Jeremy turned around and looked at her. “I’m not going to tell my mom about
some stupid recurring dream about my dad. She doesn’t need that.”
Kate
rolled her eyes. “Well you need to tell someone.”
“I
do tell someone. I tell you.”
They
started walking again down the sidewalk. The group of boys playing at their
snowball fight were just in front of them, but as Jeremy and Kate approached,
the boys stopped and stood in place, one of them hefting a snowball in his
gloved hand. It was a momentary truce to allow the two senior intruders time to
pass.
Jeremy
and Kate kept walking, but as they went by, a heavy, wet snowball exploded
across the back of Kate’s parka.
She
wheeled around on the boys. “Hey!”
Jeremy
laughed. Then he dropped his backpack to the sidewalk and ran to the slush pile
to make a snowball of his own. One of the boys, probably the one who threw the
snowball at Kate—a short, squat little boy with carrot-red hair, and a million
freckles dotting his face—ran up the sidewalk.

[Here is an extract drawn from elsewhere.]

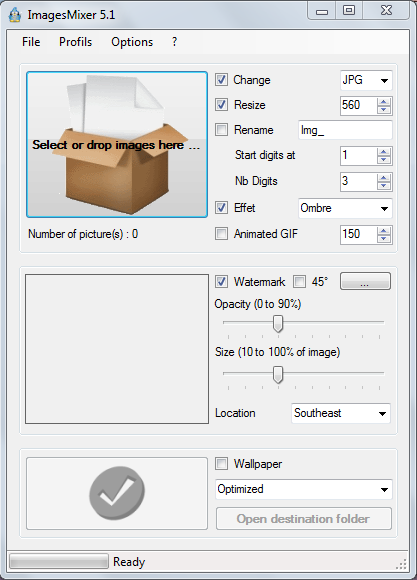Enable the Rename checkbox
Screen dimensions: 417x580
[221, 130]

Jeremy scooped up two handfuls
of snow and started after him.
Then
everything seemed to happen at once. The boy broke to his right to run across
the street. He jumped over the slush pile at the edge of the sidewalk, darted
between two parked cars, took one step into the road, but then he slipped; he
fell flat on his face in the middle of the street.
He
probably never saw the school bus coming down the road, but as soon as he hit
the ground, the bus driver saw him. She slammed on her brakes. The wheels
locked, and the whole bus started to slide.